** Passage shown follows **

Nitric oxide (NO) is a ubiquitous compound in the body that plays an important role in vasodilation via the relaxation of vascular smooth muscle, and hence in increasing circulation in the body. It also inhibits platelet aggregation and leukocyte activation. A number of plant polyphenolic compounds have been shown to modulate NO levels and/or actions [26,27].

CRP is an acute phase protein that is produced mainly by hepatocytes in response to inflammatory cytokines in the body, and is hypothesized to serve as a marker of cardiovascular disease risk. Increased levels also correlate with type II diabetes, obesity and smoking [3,28]. It is present at very low levels in healthy individuals, and an increased intake of foods rich in polyphenolic compounds is inversely associated with serum CRP concentrations [3,29,30].

This acute single-dose investigational pilot study assesses changes in blood levels of targeted biomarkers indicative of antioxidant capacity, oxidative stress, and inflammation. The approach provides rapid results after the treatment of human subjects with tested material in comparison to placebo.

** End of Passage shown **

Exercise details
Duplicate the part of the biomarker passage starting with "CRP is an acute" and going on through "comparison to placebo.". Rely on the biomarker passage alone.

** Exercise data follows **

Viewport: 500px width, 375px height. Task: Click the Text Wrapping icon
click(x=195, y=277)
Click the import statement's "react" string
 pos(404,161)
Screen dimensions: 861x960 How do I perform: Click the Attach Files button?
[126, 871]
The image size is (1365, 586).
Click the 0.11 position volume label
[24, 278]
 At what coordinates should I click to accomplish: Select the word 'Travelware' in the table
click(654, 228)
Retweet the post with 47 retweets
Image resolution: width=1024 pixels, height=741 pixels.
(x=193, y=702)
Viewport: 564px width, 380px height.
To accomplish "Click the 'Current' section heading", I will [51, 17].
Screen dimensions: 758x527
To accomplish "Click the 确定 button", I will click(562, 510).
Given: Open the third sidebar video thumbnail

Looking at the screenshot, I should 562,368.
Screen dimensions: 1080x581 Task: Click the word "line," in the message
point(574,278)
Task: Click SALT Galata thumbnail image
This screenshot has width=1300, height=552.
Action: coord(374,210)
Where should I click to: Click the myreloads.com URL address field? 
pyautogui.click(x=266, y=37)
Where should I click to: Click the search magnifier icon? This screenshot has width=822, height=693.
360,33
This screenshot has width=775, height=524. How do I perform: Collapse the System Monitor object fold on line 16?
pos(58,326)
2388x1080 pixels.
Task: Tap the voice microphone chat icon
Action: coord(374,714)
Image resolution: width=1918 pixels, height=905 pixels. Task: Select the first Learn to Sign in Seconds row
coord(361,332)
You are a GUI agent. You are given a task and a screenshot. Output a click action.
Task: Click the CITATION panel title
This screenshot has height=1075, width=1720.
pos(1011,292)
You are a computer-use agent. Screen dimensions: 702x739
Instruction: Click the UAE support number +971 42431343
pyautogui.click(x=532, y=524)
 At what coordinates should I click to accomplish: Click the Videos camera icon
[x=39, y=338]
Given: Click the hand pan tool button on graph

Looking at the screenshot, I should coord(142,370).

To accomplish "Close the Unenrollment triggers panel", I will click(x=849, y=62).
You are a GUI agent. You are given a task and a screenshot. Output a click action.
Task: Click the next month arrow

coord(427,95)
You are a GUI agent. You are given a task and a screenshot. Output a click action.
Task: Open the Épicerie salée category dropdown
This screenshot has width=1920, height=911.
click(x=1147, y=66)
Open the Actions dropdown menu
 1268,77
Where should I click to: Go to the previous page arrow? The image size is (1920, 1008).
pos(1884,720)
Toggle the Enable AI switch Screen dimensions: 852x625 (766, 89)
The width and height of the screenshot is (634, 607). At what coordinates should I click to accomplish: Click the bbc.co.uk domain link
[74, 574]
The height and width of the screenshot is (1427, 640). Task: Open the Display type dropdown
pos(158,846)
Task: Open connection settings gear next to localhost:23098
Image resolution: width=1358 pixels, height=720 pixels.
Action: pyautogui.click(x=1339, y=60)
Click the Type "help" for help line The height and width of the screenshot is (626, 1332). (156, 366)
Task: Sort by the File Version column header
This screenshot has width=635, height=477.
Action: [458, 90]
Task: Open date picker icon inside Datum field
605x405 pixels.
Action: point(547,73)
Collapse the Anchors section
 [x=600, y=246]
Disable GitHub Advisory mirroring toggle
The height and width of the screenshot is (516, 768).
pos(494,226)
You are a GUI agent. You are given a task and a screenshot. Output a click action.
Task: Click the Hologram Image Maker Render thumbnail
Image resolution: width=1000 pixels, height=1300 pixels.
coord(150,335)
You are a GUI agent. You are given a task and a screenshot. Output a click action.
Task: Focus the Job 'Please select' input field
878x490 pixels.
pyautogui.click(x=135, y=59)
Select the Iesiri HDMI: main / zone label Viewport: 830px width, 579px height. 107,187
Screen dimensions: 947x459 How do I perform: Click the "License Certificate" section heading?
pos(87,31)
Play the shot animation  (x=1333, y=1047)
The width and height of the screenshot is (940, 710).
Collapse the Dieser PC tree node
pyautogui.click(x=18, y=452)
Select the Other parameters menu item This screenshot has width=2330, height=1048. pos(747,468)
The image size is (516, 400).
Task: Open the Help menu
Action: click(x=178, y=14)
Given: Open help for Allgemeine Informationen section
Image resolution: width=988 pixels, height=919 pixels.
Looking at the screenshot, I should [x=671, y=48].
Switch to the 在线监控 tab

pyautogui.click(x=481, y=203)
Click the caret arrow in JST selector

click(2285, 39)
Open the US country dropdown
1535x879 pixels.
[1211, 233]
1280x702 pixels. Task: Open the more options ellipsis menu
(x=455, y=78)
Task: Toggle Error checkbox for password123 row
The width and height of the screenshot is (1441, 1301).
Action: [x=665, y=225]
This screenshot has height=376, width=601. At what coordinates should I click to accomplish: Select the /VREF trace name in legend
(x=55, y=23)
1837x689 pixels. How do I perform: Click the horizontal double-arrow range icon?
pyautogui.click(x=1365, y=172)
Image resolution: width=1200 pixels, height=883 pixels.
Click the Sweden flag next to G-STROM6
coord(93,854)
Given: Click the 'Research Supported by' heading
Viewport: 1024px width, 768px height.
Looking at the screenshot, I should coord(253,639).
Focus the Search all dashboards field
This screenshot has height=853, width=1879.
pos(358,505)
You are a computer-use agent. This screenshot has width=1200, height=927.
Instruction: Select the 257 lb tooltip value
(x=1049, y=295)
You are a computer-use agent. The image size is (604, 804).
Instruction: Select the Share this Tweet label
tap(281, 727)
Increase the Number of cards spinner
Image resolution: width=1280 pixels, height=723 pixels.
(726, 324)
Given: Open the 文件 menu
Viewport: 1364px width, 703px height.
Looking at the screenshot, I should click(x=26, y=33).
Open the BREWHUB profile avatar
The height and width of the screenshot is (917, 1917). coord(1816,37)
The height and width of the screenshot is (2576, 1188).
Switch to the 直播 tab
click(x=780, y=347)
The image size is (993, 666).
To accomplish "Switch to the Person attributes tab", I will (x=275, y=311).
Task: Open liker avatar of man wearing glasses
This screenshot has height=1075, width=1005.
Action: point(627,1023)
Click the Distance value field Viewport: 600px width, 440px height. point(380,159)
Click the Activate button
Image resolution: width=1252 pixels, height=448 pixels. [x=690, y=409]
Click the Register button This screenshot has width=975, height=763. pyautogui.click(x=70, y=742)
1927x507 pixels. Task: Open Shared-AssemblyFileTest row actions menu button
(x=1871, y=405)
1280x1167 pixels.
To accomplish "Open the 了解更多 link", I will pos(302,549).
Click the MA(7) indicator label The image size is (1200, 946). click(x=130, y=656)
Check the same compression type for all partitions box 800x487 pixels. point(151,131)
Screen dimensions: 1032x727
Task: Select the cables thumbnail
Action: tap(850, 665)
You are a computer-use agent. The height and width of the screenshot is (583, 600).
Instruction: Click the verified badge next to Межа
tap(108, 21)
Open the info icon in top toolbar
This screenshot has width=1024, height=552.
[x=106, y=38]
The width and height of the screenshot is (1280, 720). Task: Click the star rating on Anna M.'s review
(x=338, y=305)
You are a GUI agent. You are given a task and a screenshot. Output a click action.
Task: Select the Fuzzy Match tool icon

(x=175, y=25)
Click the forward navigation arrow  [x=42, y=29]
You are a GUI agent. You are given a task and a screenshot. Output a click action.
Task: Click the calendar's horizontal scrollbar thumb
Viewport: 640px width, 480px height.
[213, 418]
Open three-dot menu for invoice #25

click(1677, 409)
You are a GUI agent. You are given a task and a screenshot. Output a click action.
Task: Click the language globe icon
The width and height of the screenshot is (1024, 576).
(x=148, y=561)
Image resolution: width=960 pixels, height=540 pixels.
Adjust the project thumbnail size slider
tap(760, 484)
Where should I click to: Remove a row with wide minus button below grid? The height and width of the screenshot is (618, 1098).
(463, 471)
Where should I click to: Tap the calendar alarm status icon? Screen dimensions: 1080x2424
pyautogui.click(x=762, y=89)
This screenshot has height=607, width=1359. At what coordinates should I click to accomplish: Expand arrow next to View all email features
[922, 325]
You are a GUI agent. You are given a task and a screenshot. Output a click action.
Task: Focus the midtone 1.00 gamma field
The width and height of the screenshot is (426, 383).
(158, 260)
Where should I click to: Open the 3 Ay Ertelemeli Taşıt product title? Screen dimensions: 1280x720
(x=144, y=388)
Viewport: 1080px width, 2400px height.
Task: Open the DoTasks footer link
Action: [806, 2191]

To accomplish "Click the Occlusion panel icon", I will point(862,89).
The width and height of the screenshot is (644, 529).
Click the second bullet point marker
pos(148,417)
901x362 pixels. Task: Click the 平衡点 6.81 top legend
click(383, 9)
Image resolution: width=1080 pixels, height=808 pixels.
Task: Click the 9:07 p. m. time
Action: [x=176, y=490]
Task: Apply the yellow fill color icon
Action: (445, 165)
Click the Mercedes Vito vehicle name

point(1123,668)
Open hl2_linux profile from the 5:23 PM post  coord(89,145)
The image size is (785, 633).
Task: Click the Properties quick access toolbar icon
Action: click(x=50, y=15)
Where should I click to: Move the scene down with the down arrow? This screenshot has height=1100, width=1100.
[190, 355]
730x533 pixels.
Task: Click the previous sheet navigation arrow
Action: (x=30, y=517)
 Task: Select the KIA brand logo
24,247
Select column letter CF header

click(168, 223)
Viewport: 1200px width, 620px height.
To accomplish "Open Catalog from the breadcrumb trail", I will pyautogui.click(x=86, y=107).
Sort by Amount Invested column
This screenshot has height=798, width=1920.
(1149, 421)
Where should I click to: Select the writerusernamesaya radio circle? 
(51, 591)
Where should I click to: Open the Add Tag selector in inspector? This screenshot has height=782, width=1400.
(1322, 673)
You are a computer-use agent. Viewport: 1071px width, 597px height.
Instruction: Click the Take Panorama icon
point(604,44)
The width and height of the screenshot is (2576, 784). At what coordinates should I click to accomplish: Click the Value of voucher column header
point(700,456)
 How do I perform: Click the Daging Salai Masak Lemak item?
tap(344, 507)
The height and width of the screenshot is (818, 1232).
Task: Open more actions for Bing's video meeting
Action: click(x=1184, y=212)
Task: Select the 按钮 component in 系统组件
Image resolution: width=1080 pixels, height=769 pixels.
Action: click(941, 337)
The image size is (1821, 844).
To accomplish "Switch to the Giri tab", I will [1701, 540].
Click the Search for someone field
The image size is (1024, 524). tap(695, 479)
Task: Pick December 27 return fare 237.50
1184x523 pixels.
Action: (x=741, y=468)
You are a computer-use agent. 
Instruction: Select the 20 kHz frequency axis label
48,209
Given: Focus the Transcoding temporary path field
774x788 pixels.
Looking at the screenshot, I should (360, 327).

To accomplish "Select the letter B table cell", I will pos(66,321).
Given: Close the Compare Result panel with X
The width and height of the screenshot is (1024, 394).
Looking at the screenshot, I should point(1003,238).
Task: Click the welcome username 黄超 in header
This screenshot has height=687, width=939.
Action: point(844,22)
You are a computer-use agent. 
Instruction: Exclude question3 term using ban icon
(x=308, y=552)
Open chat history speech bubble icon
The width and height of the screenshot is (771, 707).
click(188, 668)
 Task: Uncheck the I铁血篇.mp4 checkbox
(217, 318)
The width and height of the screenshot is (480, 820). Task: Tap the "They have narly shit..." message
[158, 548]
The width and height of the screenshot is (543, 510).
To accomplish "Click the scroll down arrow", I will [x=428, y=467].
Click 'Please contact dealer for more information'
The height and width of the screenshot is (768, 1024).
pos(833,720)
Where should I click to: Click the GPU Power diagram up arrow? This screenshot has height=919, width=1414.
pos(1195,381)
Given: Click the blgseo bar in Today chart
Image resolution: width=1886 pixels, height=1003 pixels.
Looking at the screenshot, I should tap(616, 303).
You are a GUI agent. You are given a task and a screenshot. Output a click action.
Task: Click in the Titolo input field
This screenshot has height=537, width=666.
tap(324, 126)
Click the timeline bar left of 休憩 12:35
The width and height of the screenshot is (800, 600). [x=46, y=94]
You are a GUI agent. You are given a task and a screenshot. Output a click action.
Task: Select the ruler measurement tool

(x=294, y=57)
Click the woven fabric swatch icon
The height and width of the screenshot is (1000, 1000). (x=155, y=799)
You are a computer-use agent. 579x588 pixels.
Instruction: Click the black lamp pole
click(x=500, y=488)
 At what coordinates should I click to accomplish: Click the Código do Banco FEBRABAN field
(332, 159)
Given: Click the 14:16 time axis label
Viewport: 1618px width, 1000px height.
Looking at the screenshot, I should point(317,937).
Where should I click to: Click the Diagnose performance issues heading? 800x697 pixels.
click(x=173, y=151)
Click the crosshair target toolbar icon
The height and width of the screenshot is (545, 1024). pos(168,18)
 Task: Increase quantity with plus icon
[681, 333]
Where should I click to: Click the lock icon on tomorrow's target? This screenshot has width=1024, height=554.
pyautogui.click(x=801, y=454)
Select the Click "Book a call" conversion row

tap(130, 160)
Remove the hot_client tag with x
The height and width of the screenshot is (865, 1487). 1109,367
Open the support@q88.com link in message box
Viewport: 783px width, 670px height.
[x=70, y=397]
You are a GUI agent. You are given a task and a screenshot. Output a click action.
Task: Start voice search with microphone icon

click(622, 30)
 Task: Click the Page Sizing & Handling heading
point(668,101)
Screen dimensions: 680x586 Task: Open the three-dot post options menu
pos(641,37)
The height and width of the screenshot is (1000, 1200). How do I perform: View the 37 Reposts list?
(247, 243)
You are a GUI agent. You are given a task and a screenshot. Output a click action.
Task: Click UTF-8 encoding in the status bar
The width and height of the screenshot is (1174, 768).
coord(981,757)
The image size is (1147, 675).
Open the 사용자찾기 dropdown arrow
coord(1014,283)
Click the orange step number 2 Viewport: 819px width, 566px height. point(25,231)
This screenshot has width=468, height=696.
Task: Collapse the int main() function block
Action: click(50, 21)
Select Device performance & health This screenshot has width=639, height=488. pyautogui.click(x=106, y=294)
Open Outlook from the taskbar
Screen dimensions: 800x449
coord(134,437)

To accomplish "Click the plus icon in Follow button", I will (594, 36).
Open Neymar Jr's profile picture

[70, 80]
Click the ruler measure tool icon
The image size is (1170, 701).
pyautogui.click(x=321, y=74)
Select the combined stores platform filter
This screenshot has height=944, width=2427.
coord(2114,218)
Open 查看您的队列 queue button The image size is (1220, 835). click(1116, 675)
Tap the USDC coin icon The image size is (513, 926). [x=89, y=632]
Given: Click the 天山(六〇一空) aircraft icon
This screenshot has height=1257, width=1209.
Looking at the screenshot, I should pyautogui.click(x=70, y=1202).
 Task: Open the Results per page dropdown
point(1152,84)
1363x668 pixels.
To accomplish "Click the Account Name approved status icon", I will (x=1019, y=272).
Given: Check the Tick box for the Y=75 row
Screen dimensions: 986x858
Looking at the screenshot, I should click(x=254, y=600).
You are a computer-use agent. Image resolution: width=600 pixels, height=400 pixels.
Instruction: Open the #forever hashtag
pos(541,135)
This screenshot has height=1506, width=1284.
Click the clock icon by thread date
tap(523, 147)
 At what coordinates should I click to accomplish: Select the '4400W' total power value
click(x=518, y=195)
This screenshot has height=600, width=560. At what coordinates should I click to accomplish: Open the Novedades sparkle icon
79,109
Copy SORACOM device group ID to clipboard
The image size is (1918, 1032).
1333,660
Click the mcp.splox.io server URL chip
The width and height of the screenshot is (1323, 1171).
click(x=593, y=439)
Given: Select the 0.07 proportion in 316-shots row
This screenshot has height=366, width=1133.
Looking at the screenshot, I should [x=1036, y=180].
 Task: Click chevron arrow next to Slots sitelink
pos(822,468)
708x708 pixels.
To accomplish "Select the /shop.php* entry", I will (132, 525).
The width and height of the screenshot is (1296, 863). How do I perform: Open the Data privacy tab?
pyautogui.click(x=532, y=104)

** End of Exercise data **

Problem solution
CRP is an acute phase protein that is produced mainly by hepatocytes in response to inflammatory cytokines in the body, and is hypothesized to serve as a marker of cardiovascular disease risk. Increased levels also correlate with type II diabetes, obesity and smoking [3,28]. It is present at very low levels in healthy individuals, and an increased intake of foods rich in polyphenolic compounds is inversely associated with serum CRP concentrations [3,29,30].

This acute single-dose investigational pilot study assesses changes in blood levels of targeted biomarkers indicative of antioxidant capacity, oxidative stress, and inflammation. The approach provides rapid results after the treatment of human subjects with tested material in comparison to placebo.